Letter to the Editor: Is it time for Northwestern to quit Qatar?

As a Medill School of Journalism, Media, Integrated Marketing Communication alumnus, I’m surprised and angry at how The Daily and other Chicago area news media ignored an important local aspect of the air, sea and land blockade of Qatar by six Arab nations. This crisis sparked fears of food shortages, noted AP and Reuters reports. Medill has operated an undergraduate journalism program at Doha’s Education City since 2008. Funded by the Qatar Foundation, it has some 200 students and 30 faculty members who may be affected by the Gulf region’s turmoil. Does NU have contingency plans to evacuate the remaining students and faculty, or does it plan to ride out the storm? I have not seen any reports on this in The Daily or other local news outlets or comments from NU administrators. Is this a conspiracy of silence or just poor reporting? Your readers deserve answers.

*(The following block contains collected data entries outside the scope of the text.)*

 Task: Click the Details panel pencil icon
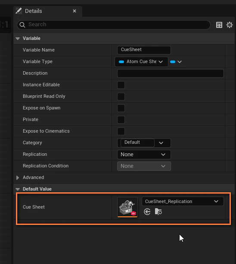pyautogui.click(x=19, y=11)
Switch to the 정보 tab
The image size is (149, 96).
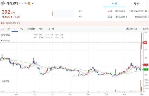(x=136, y=4)
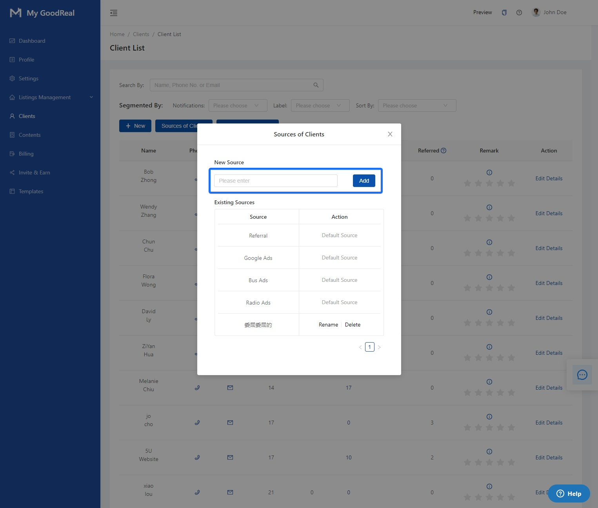This screenshot has height=508, width=598.
Task: Focus the New Source text field
Action: (x=276, y=181)

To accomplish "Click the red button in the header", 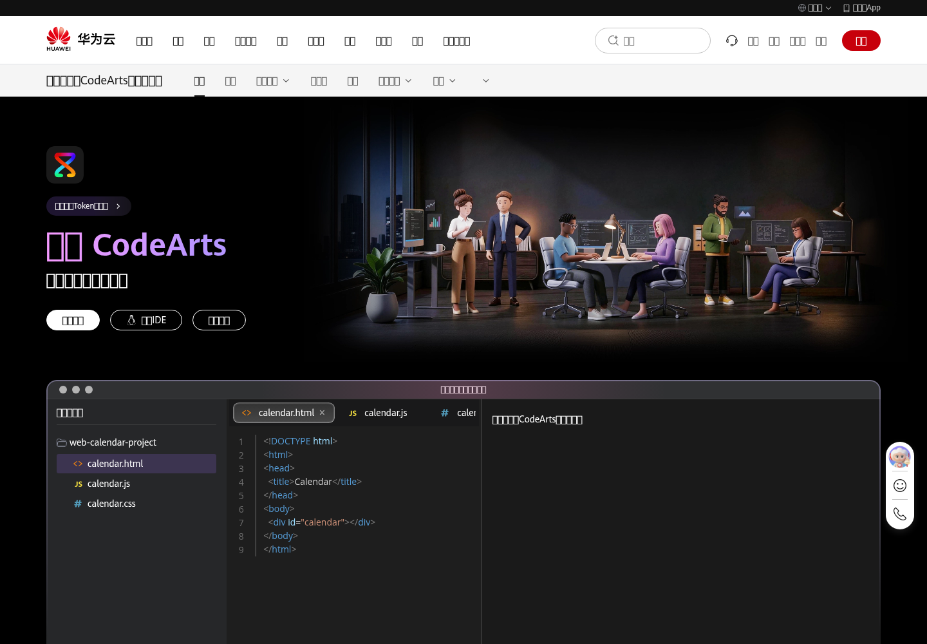I will (861, 41).
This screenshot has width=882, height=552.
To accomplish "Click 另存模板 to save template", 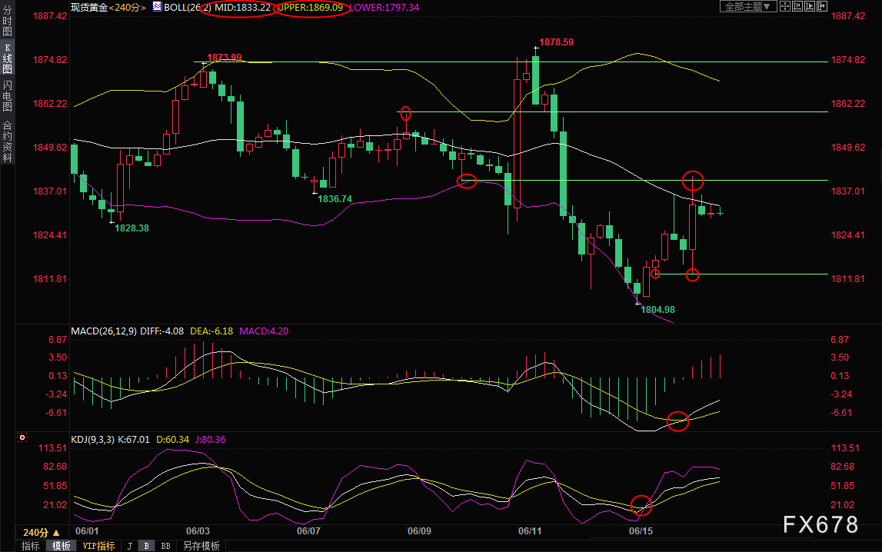I will 201,546.
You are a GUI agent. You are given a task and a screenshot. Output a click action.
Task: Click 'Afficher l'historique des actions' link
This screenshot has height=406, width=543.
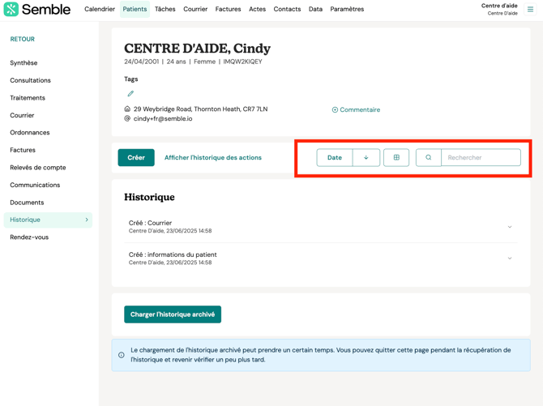[x=213, y=158]
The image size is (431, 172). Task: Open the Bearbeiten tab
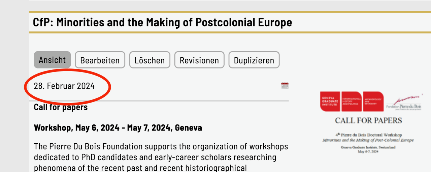[100, 60]
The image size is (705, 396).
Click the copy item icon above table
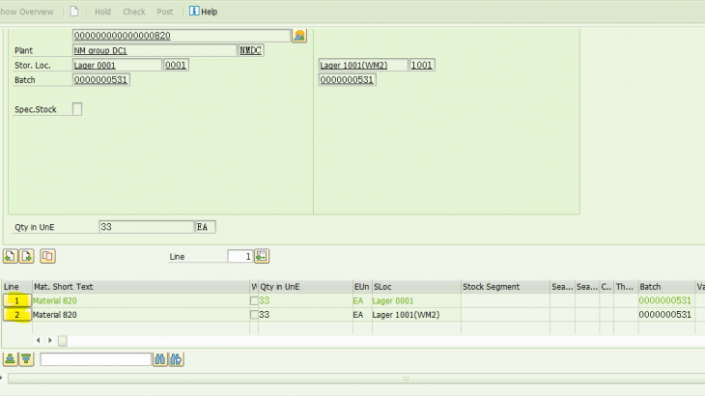[47, 256]
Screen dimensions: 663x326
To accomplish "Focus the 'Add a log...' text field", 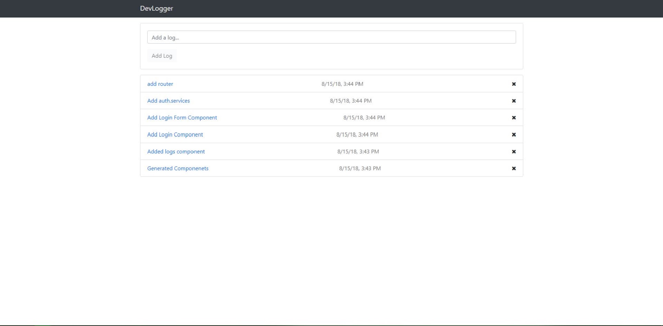I will [x=331, y=37].
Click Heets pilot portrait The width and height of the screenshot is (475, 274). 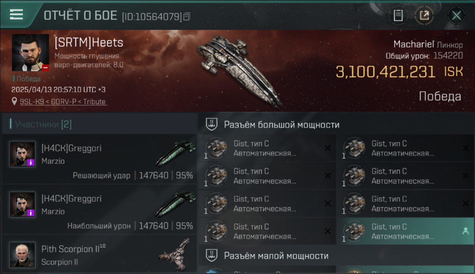click(x=30, y=53)
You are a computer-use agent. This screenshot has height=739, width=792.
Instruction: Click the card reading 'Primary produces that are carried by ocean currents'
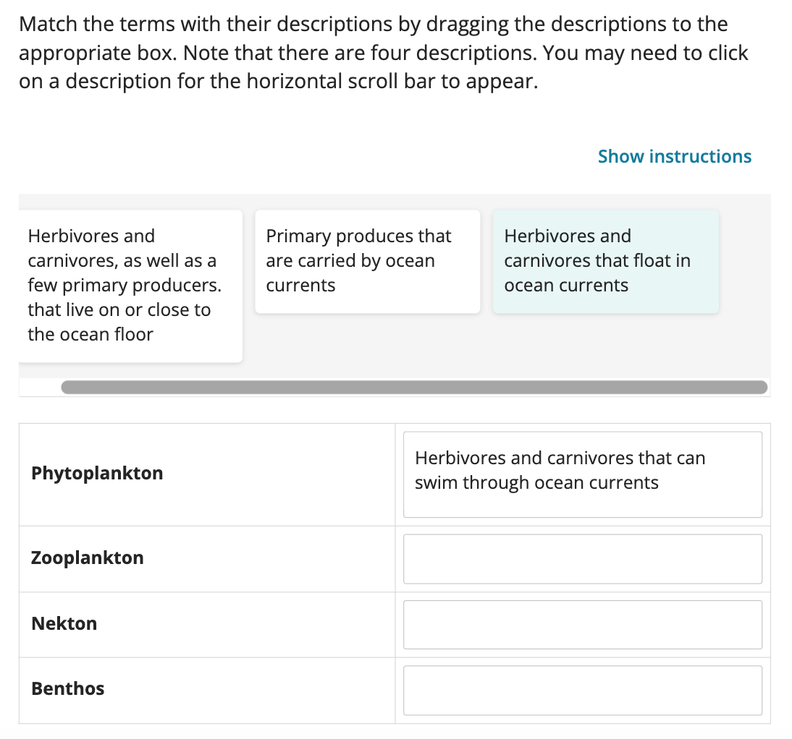pyautogui.click(x=367, y=261)
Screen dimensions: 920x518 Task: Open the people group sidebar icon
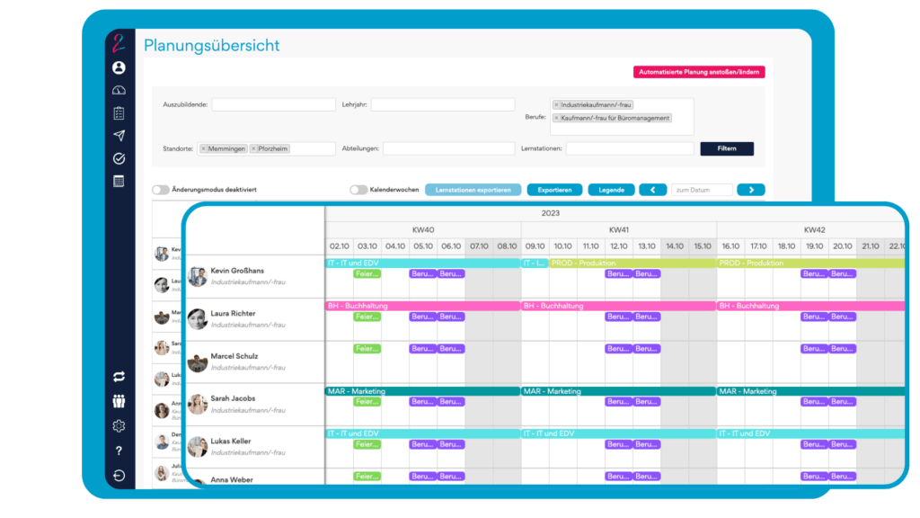(119, 401)
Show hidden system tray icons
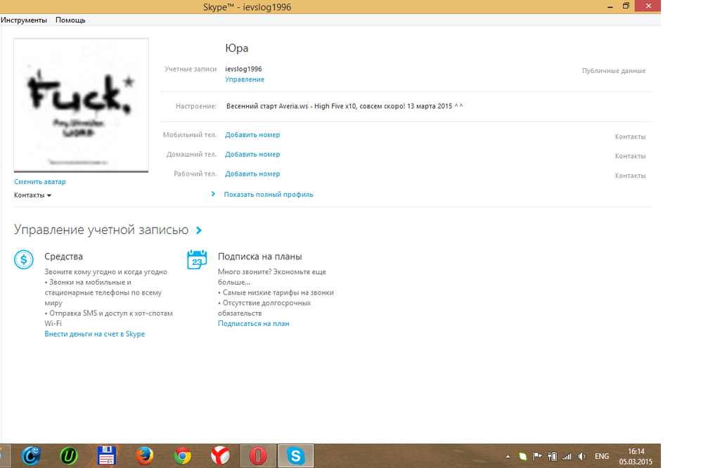 pos(508,456)
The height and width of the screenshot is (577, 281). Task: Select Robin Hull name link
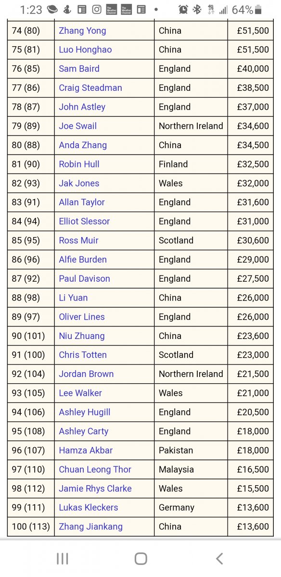(79, 164)
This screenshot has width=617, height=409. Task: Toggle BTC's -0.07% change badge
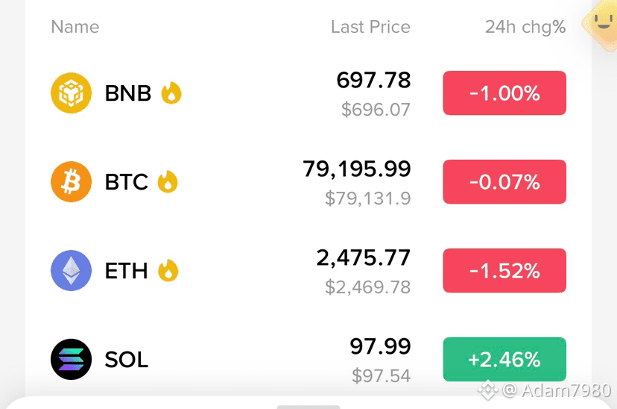(504, 181)
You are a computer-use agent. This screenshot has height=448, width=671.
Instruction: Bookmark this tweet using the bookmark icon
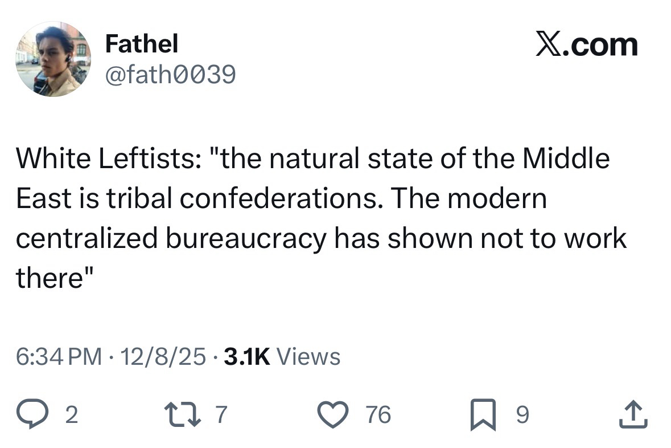(x=484, y=414)
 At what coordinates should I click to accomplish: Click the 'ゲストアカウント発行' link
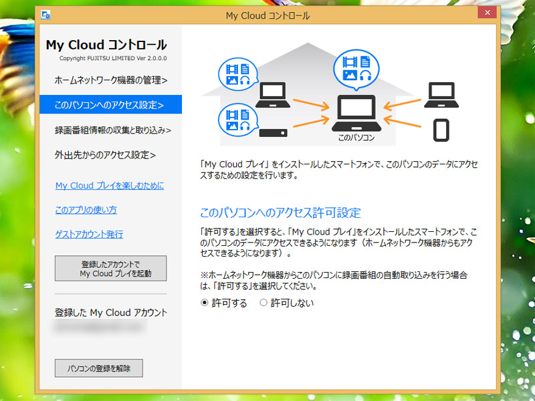89,234
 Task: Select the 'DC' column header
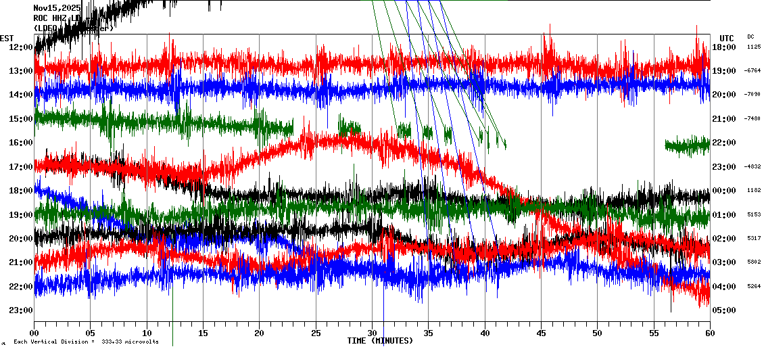tap(750, 37)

Now is also a good time to rekindle the debate over whether NU belongs in Qatar. NU-Q has drawn fire from academic circles and human rights groups. Former Faculty Senate President Stephen Eisenman raised questions about students’ journalistic freedom under an absolute monarchy that imposes strict media censorship. Interviewed by the Washington Post, he stated, “Teaching journalism as an enterprise in which you must first learn what not to ask is no kind of journalism instruction all.” Some students told him they faced intimidation trying to capture images that would be considered routine or non-offensive in the U.S. Their personal freedom is also at risk. A Medill student spent a night in a Qatari jail cell after suffering emotional distress and was then suspended from school. Human rights activists accused Qatar of brutally treating immigrant workers. Many workers have died while building soccer stadiums for the 2022 World Cup. Thousands of others lived in squalid conditions as “forced labor,” forbidden to leave the country.

Is it proper for NU to partner with a regime that allows such atrocities, or do Doha’s dollars outweigh Evanston’s ethics? NU students, faculty and alumni should raise this question.